What Is Periodontal Disease In Dogs?
Also referred to as periodontal disease or gum disease, periodontitis is a type of bacteria that can infect your dog's mouth and start to cause a range of issues. Similar to tooth decay in people, dogs with the periodontal disease typically won't show any apparent symptoms until the condition has reached an advanced stage.
By the time symptoms of the periodontal disease start to become clear, your dog may already be suffering from gum erosion, tooth or bone loss, and chronic pain as the supporting structures of your pup's teeth weaken or are lost.
Why Does My Dog Have Periodontal Disease?
Bacteria tends to build up gradually in a dog's mouth and develop into plaque before combining with other minerals. This plaque takes a few days to harden into tartar. Once your dog's teeth become covered in tartar, this hardened plaque becomes more difficult to scrape away.
As untreated tartar continues to build up on teeth until the gums separate from them, leading to the development of pockets between the teeth and gums. Bacteria grows here and abscesses may begin to develop. Bone and tissue may also start to deteriorate. This is when a dog's teeth can loosen and start to fall out.
For small and toy breed dogs, the advanced periodontal disease frequently leads to fractures of the jaw.
In some cases, poor diet and nutrition can lead to the development of periodontal disease in dogs. Other factors that may contribute to this condition include dirty toys, crowded teeth, and excessive grooming habits.
What Are The Signs Of Periodontal Disease In Dogs?
While periodontal disease is in its early stages of development, you don't typically see any signs of the condition. That said, if your dog is suffering from advanced periodontal disease you might spot one or more of these symptoms:
- Inflamed or bleeding gums
- Loose or missing teeth teeth
- Blood on chew toys or in the water bowl
- Excessive drooling
- Bloody or “ropey” saliva
- Discolored teeth (yellow or brown)
- Favoring one side of the mouth when chewing
- Reduced appetite
- Bad breath (halitosis)
- Problems keeping food in the mouth
- Weight loss
Remember that periodontal disease is a serious health concern for dogs. Once the disease advances to its later stages, your pooch may be experiencing significant chronic pain, but that's not all.

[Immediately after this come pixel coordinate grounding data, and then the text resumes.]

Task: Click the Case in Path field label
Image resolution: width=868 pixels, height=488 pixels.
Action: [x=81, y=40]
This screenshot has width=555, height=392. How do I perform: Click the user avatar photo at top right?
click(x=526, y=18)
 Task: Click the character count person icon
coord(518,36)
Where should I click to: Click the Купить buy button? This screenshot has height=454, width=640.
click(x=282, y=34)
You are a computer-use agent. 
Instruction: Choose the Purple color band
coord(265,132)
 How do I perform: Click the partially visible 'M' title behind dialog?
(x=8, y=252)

In another similarity to humans, the bacteria associated with periodontal disease can also travel through your pup's body, potentially causing problems with major organs and leading to serious medical issues, including heart disease.
How Is Periodontal Disease Treated In Dogs?

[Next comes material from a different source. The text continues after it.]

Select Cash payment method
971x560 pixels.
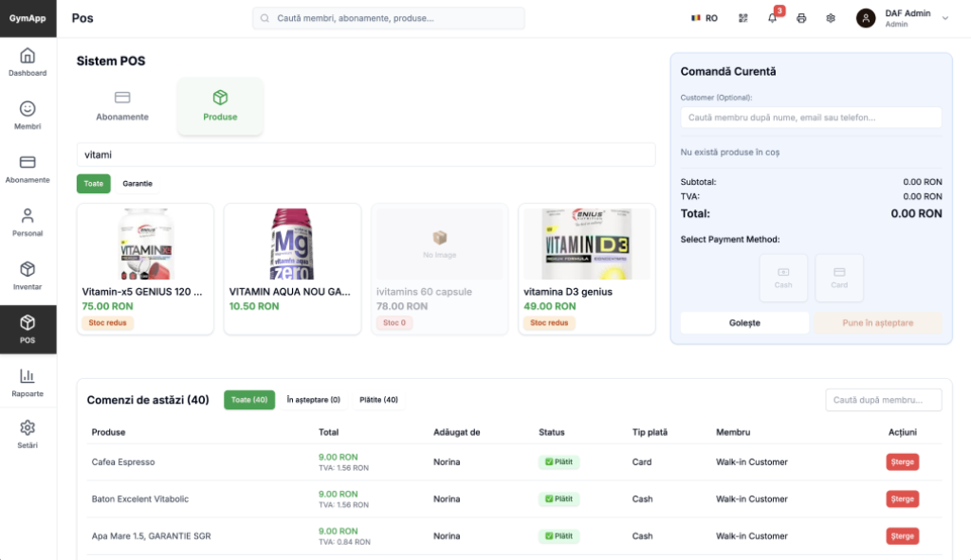click(783, 278)
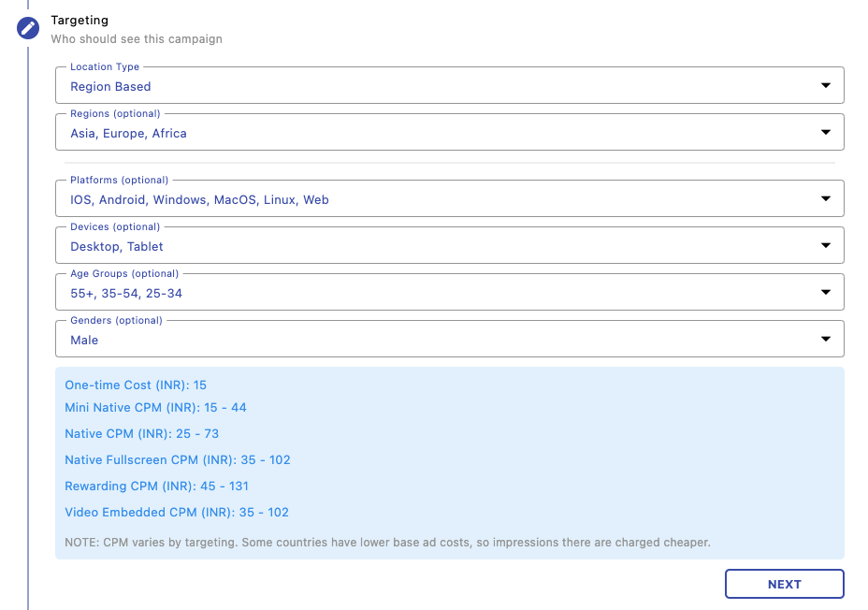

If your pooch is developing or suffering from the symptoms of periodontal disease your vet may recommend professional cleaning or other treatments depending on the severity of your dog's oral health problems.
The cost of your dog's dental care will vary depending on the treatment required and the individual vet.

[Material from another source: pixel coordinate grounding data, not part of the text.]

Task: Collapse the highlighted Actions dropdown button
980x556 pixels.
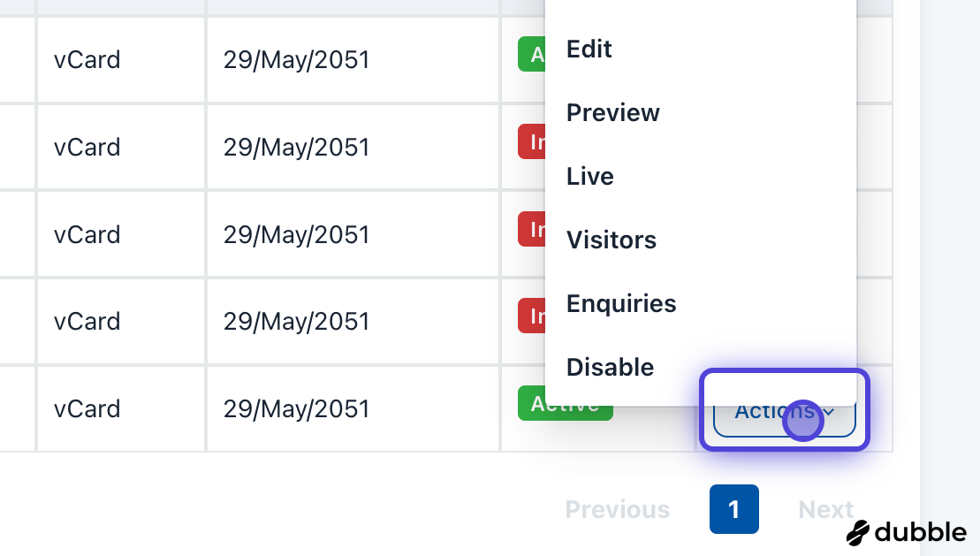Action: pyautogui.click(x=784, y=413)
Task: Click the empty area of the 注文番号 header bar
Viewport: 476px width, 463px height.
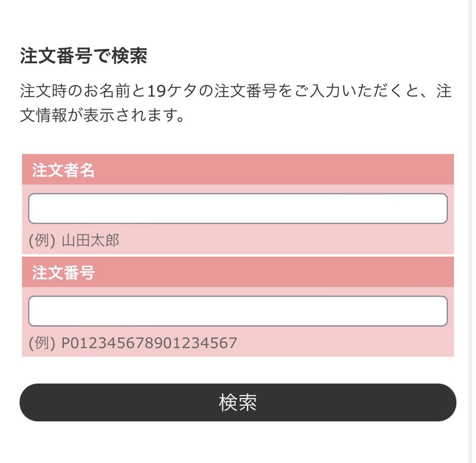Action: point(273,272)
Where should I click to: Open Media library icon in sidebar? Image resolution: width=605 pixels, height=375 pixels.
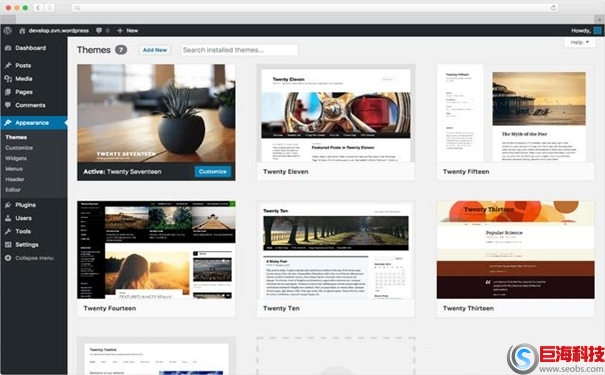point(8,79)
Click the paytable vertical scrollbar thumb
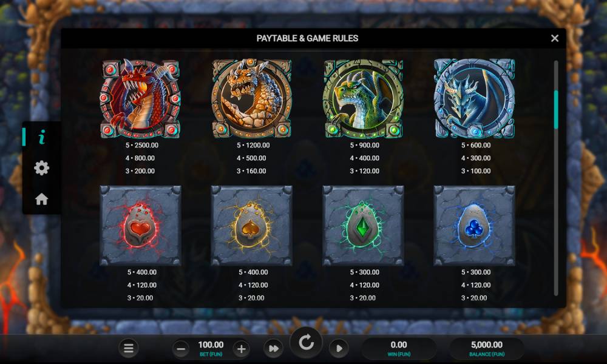 tap(556, 109)
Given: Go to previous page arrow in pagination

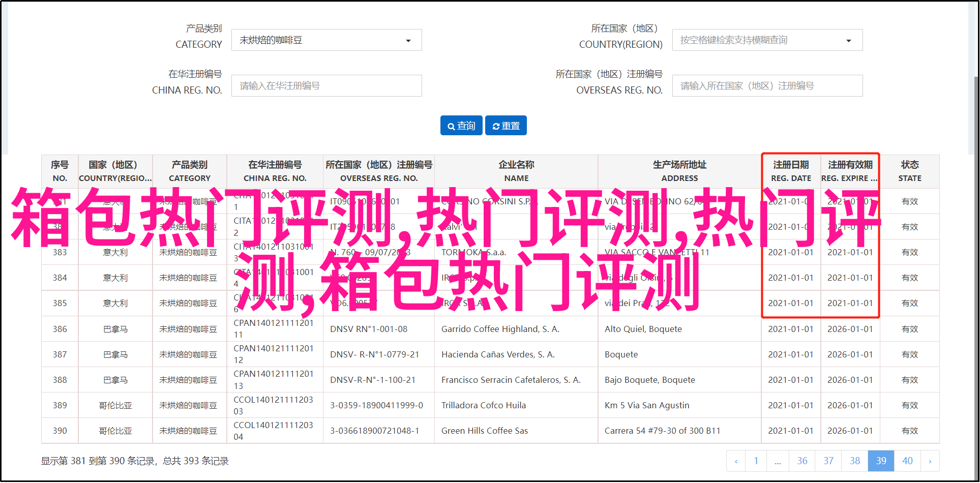Looking at the screenshot, I should [x=736, y=461].
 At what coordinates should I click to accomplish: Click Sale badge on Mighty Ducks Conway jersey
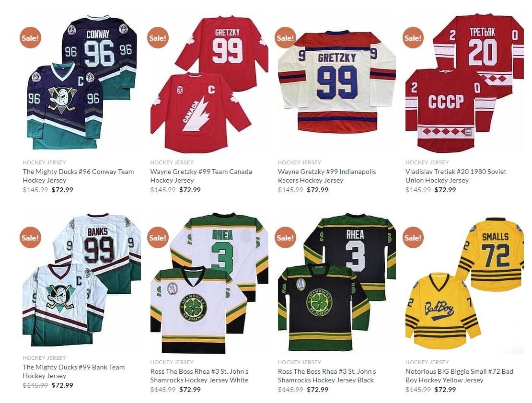click(30, 38)
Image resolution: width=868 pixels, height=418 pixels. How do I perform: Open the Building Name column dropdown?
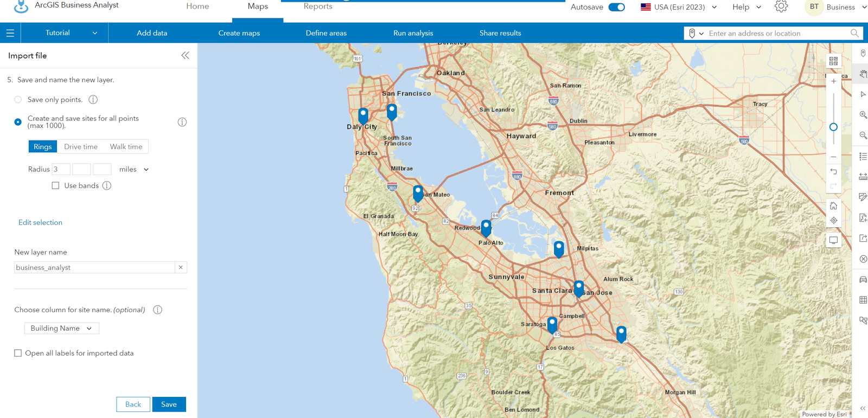click(62, 328)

For your vet to perform a thorough examination of your dog's teeth and gums, as well as any treatments necessary, the use of anesthesia will be required. (Pre-anesthesia blood work is also an important step to determine whether your pet is healthy enough for anesthesia medications).
Dental procedures for dogs typically include:
- Dental radiographs (x-rays)
- Pre-anesthesia blood work
- IV catheter and IV fluids
- Endotracheal intubation, inhaled anesthetic, and oxygen
- Circulating warm air to ensure the patient remains warm while under anesthesia
- Anesthesia monitoring
- Scaling, polishing, and lavage of gingival areas
- Extractions as required (with local anesthesia such as novocaine)
- Pain medication during and post-procedure
How Can I Prevent My Dog From Developing Periodontal Disease?
Fortunately, periodontal disease can be prevented, treated, and reversed if it is detected in its early stages. There are two key approaches to caring for your dog's oral health.
Professional Cleanings & Dental Exams for Your Dog
To help prevent periodontal disease in your dog, be sure not to neglect your pup's oral health. Just like people, our four-legged friends need regular dental appointments to keep their oral hygiene in check and to identify any trouble spots before more serious issues develop.
Your dog's dental appointments at the vet are just like taking your pooch to see a doggie dentist. It is recommended that most dogs see the vet about every six months for an oral health evaluation. These appointments provide you with an opportunity to speak to your vet about any concerns you may have about your dog's teeth or overall health.
Caring For Your Dog's Teeth at Home
To prevent problems from taking hold between appointments brush your dog’s teeth daily to remove plaque and prevent bacteria from forming. You may also want to offer your dog specially formulated dental chews and dog food, as well as supply your pup with fun-to-chew dental care toys to help address dental disease and reduce the buildup of tartar.
If your pup is showing signs of periodontal disease such as swollen or inflamed gums, appetite changes, or missing teeth, book an appointment with your vet as soon as possible. Remember that oral health issues in dogs can be very painful.